- WHAT YOU ARE ASKED TO DO
Rewrite the part that opens with the line containing "Expand the 等级20 突破4 dropdown" and closes with the line containing "point(296,505)", replacing "dropdown" with "drop-down list" and changing nothing else. Leave the pictures out of your answer.

- ENTRIES PROVIDED
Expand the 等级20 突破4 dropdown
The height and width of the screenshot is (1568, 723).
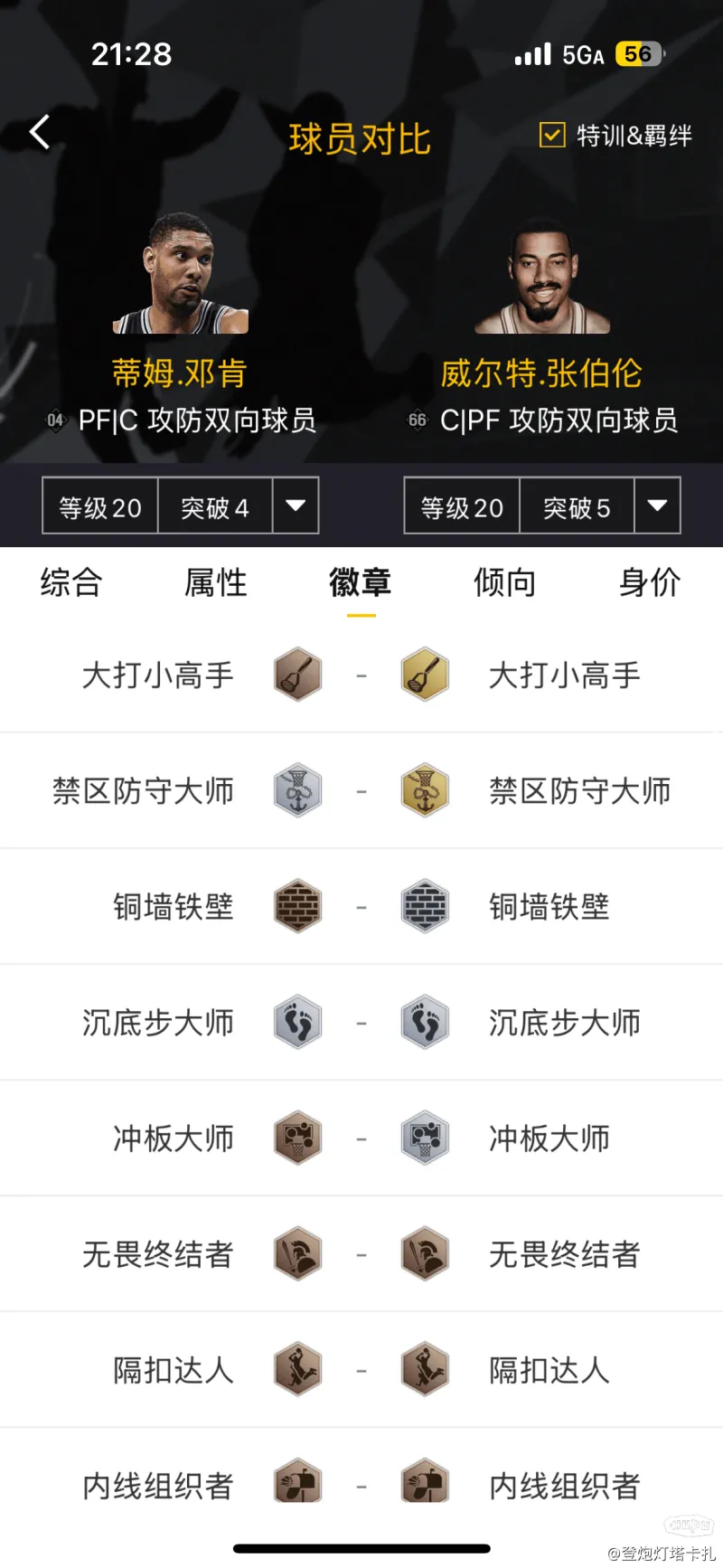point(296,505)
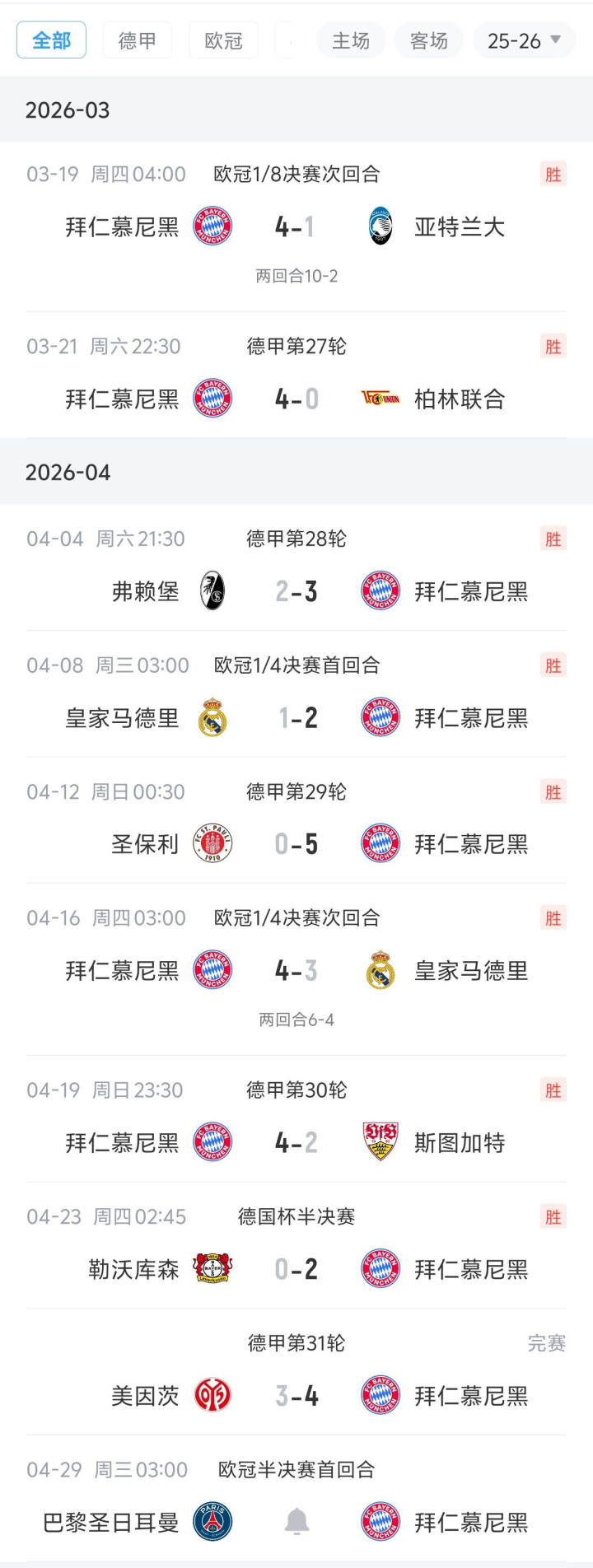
...
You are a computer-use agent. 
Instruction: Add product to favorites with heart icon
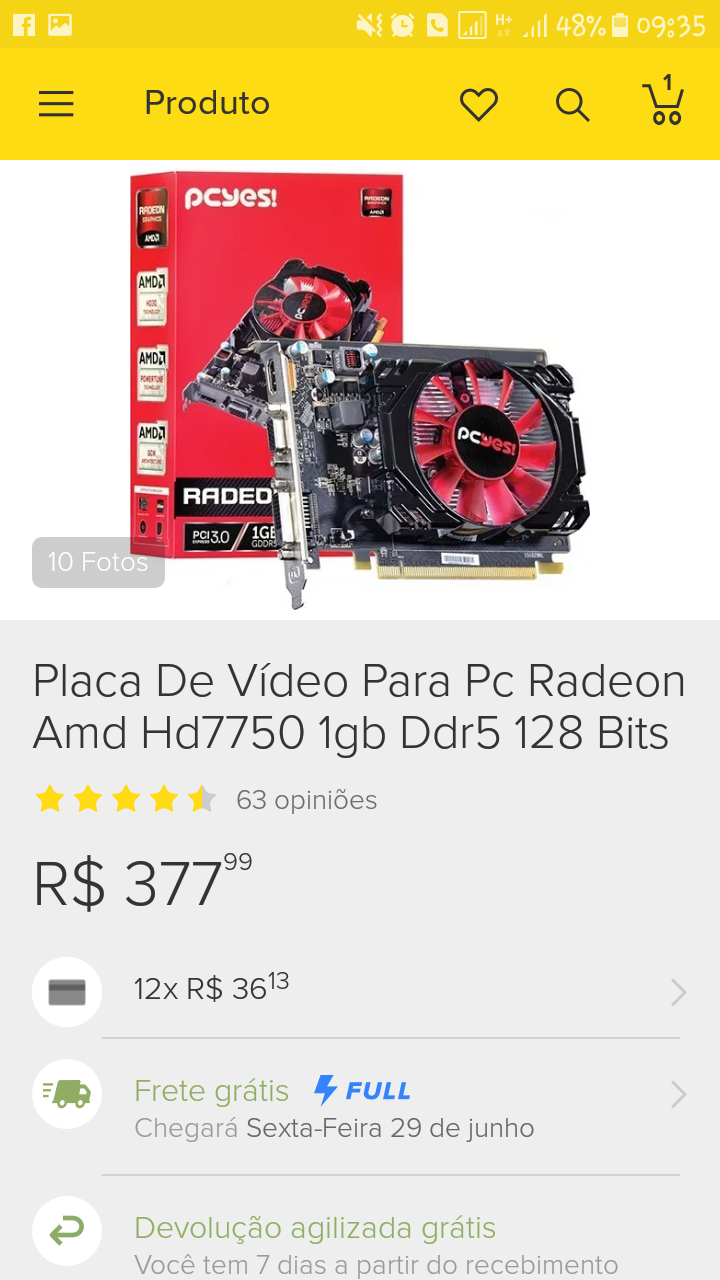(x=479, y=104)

- WRITTEN REPLY
Expand the 等级20 突破4 drop-down list
The height and width of the screenshot is (1568, 723).
point(296,505)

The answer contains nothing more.